Что не означало, впрочем, отсутствия каких-то ошибок. От них и стремится уберечь Павел Тимофея. В первую очередь, он призывает ученика внимательно следить за собой и не поддаваться гордости. Какие же практические рекомендации даёт Павел? Он просит Тимофея постоянно и вдумчиво читать Священное Писание — Слово Божие, которое, как слышали мы в послании, «полезно для научения, для обличения, для исправления, для наставления в праведности, да будет совершен Божий человек, ко всякому доброму делу приготовлен».

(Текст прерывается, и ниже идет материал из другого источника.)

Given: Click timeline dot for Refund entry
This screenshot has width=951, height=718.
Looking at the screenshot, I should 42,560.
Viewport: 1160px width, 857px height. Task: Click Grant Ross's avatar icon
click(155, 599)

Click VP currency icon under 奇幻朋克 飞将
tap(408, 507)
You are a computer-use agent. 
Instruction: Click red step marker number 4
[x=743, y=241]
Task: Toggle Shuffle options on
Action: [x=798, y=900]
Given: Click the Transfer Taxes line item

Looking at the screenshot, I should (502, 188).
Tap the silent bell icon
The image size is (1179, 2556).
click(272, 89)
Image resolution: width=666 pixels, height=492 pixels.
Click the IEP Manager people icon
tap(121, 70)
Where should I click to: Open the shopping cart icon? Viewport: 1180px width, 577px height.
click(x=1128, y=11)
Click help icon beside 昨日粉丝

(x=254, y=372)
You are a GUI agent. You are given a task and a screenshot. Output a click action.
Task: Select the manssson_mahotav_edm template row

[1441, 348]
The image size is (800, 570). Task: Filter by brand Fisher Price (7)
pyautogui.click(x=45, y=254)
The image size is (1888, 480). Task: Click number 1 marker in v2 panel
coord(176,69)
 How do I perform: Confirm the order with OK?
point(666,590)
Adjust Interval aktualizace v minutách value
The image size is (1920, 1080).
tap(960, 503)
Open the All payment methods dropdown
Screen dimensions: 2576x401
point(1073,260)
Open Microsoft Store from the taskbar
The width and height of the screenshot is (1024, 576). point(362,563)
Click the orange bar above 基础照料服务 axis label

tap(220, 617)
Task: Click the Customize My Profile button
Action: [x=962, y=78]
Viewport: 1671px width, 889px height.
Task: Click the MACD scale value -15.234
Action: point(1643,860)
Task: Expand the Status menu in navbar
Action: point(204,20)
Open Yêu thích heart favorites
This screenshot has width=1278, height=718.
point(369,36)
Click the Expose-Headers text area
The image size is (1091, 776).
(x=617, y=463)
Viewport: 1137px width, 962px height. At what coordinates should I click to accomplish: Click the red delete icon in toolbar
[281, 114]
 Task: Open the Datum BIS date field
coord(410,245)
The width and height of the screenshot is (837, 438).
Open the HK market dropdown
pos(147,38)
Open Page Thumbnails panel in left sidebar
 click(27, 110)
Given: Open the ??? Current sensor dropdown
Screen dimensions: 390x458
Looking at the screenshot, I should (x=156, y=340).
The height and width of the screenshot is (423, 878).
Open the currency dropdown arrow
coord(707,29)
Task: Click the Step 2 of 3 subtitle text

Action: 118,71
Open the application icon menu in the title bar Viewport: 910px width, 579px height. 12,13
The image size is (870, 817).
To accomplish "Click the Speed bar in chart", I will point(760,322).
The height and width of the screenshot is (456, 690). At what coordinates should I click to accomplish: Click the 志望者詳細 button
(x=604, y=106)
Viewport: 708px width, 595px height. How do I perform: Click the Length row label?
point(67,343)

Священное Писание обладает уникальным свойством — при должном внутреннем расположении читателя, оно вступает с ним в самый настоящий диалог. Господь начинает беседовать с нами. Это подтвердит каждый, кто регулярно обращается к тексту Библии. Сколько бы раз ты ни читал тот или иной фрагмент Писания, оно всякий раз открывается тебе с новой стороны и способно, таким образом, стать той необходимой, третьей точкой опоры, которая позволит человеку не потерять чувство равновесия, не утратить связи с реальностью.
Но Писание будет, так сказать, «работать» корректно, только если мы будем читать его с молитвой — просьбой к Богу открыть нам правду о мире и о нас самих. Это очень и очень важно. Павел же, продолжая наставлять Тимофея, просит его осуществлять епископское служение не в свою славу, а в славу Божию. И проповедовать не от себя, а на основании Слова Божия, прививая людям любовь к Священному Писанию. Чтобы сами прихожане Тимофея обрели в Библии собственную точку опоры и через это выработали иммунитет в отношении всяких лжепроповедников, шарлатанов, которые не правду Божию возвещают, а льстят и обманывают. Всё для того, чтобы сделать человека своей собственностью.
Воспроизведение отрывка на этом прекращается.